Stored data below:

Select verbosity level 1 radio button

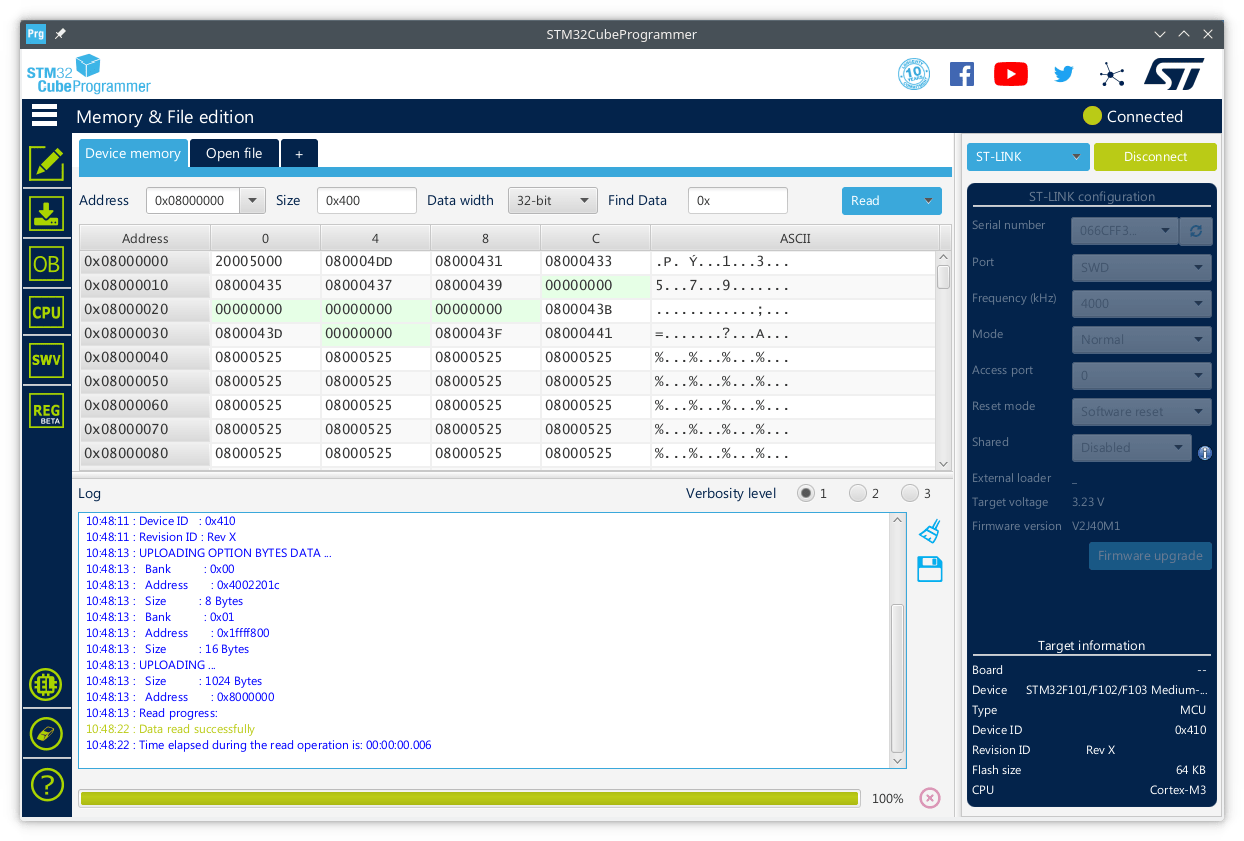click(x=806, y=493)
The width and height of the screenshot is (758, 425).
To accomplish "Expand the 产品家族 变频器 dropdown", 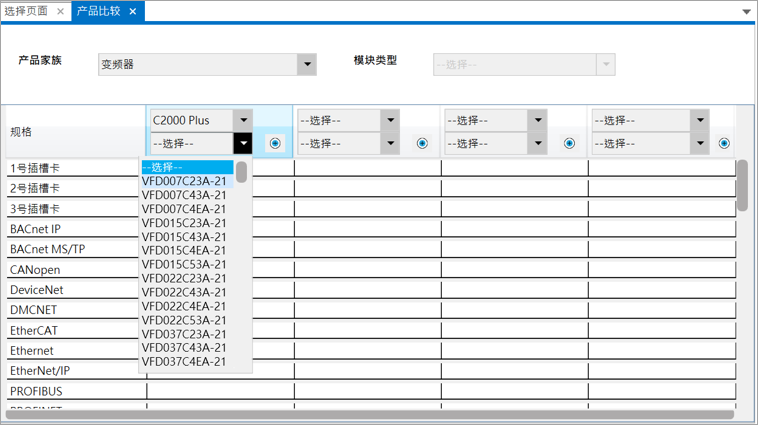I will (x=306, y=65).
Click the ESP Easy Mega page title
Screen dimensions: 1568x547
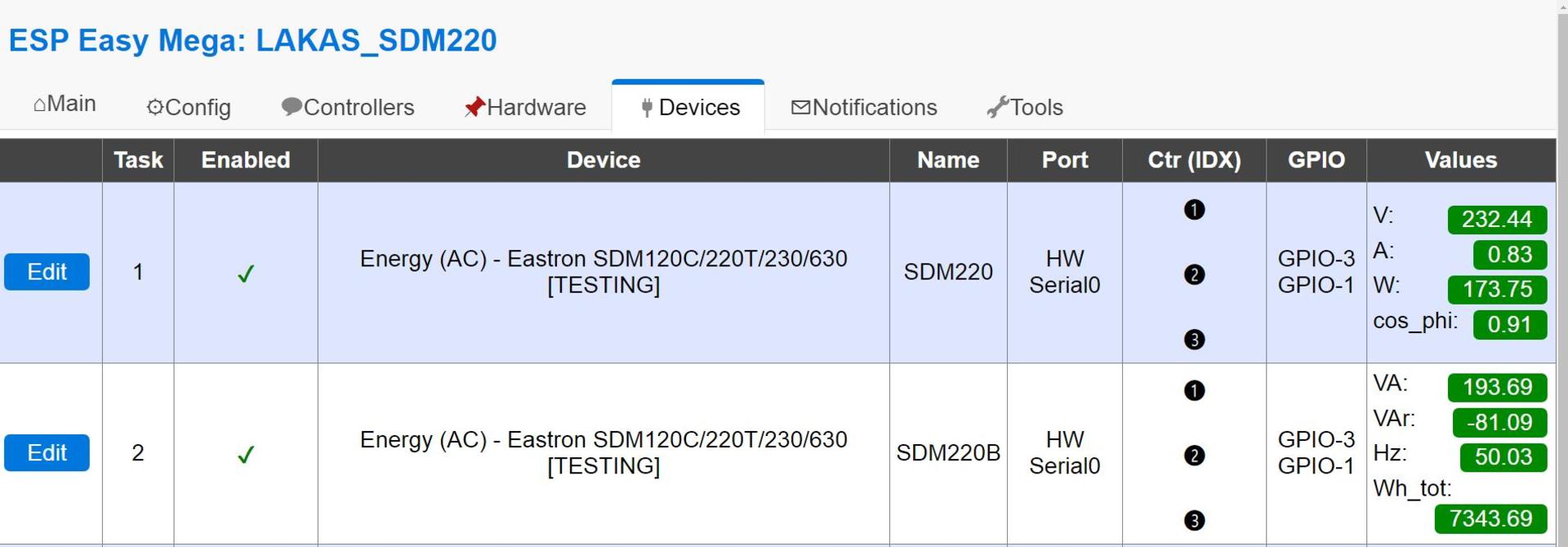(x=252, y=40)

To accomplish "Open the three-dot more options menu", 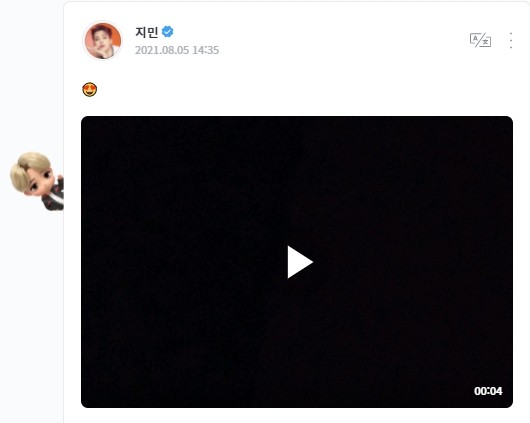I will pos(511,41).
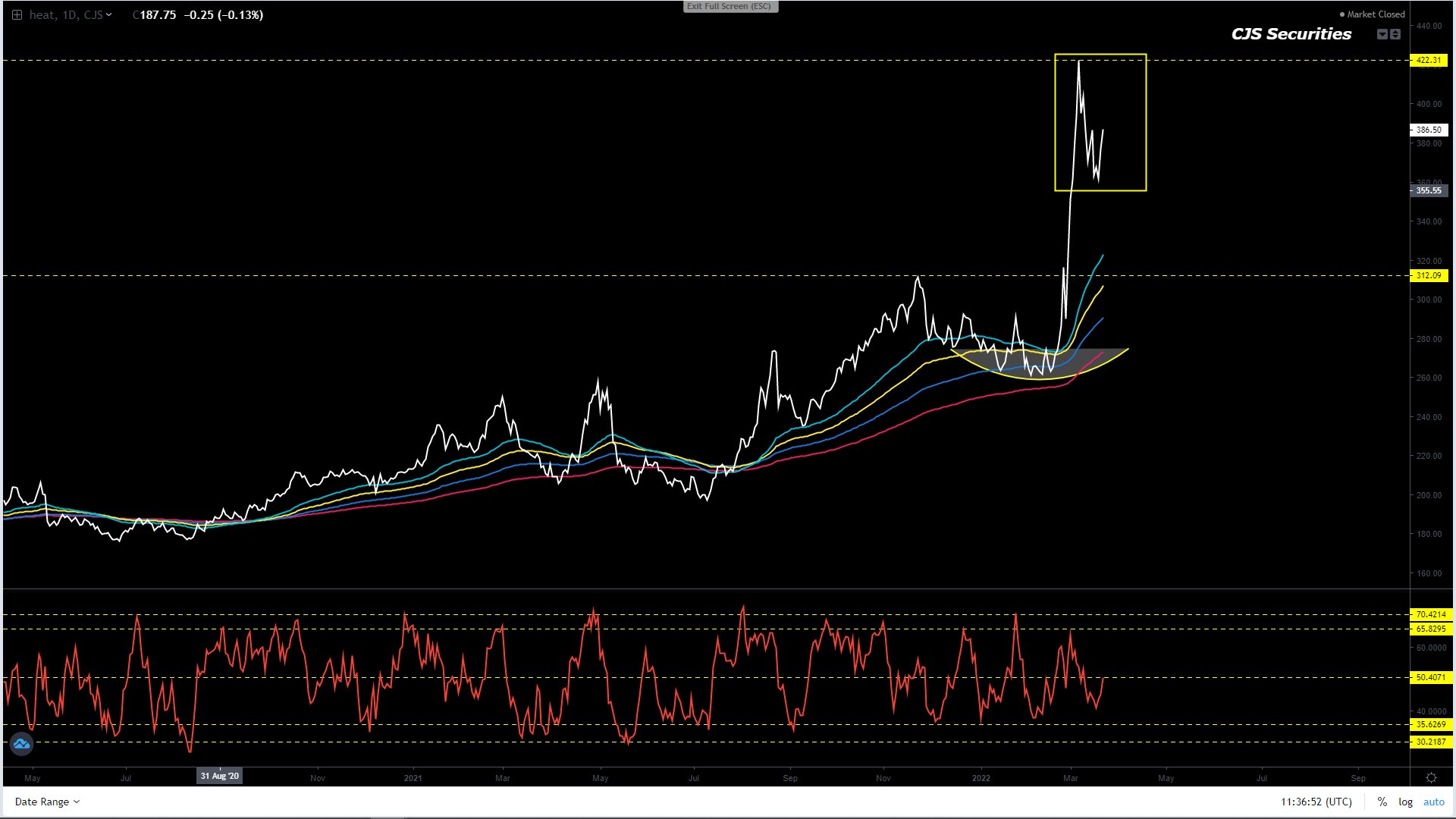The width and height of the screenshot is (1456, 819).
Task: Toggle log scale mode
Action: coord(1405,802)
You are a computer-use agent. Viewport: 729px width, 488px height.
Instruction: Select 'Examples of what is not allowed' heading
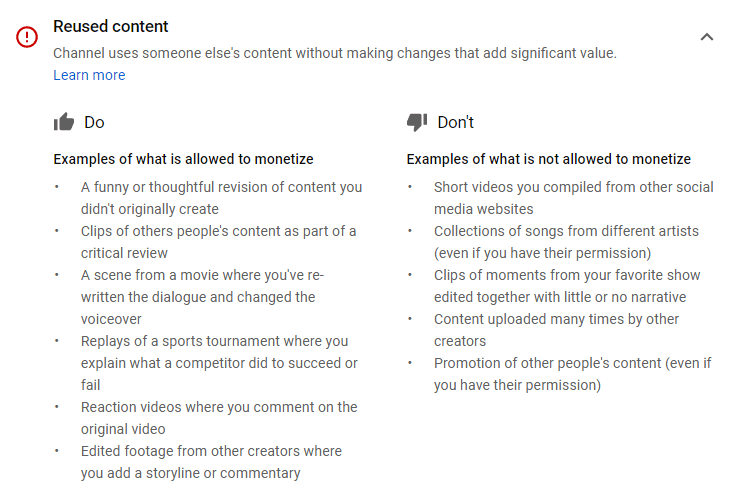[549, 159]
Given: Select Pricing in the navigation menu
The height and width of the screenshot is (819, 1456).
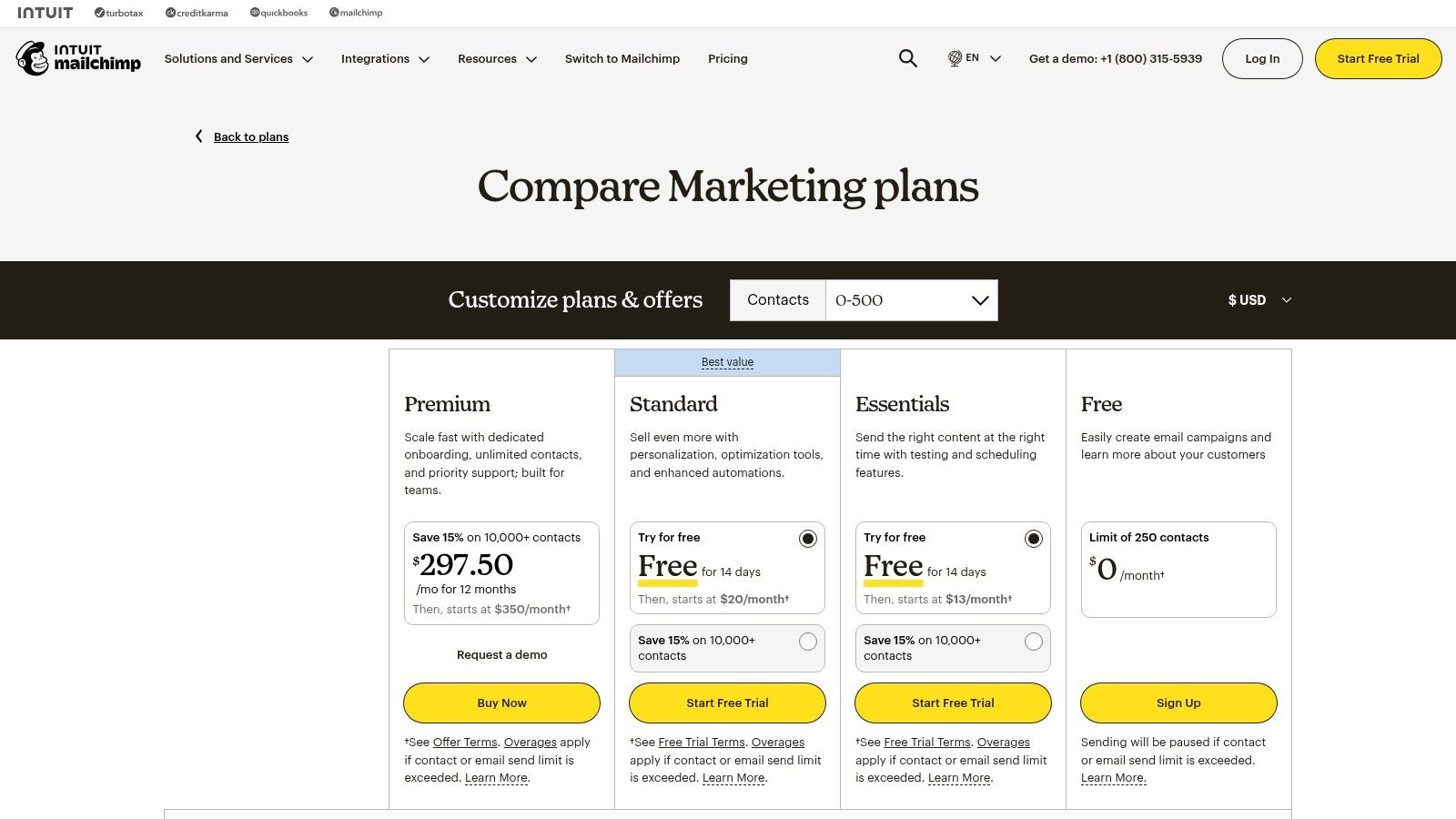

End of Stored data.

Your instructions: Beginning at the line that holds "Instruction: Select 'Examples" and ending with the last line of the entries, please set down each line exactly, leaving every picture out.

Exercise solution:
Instruction: Select 'Examples of what is not allowed' heading
[549, 159]
Given: Select Pricing in the navigation menu
The height and width of the screenshot is (819, 1456).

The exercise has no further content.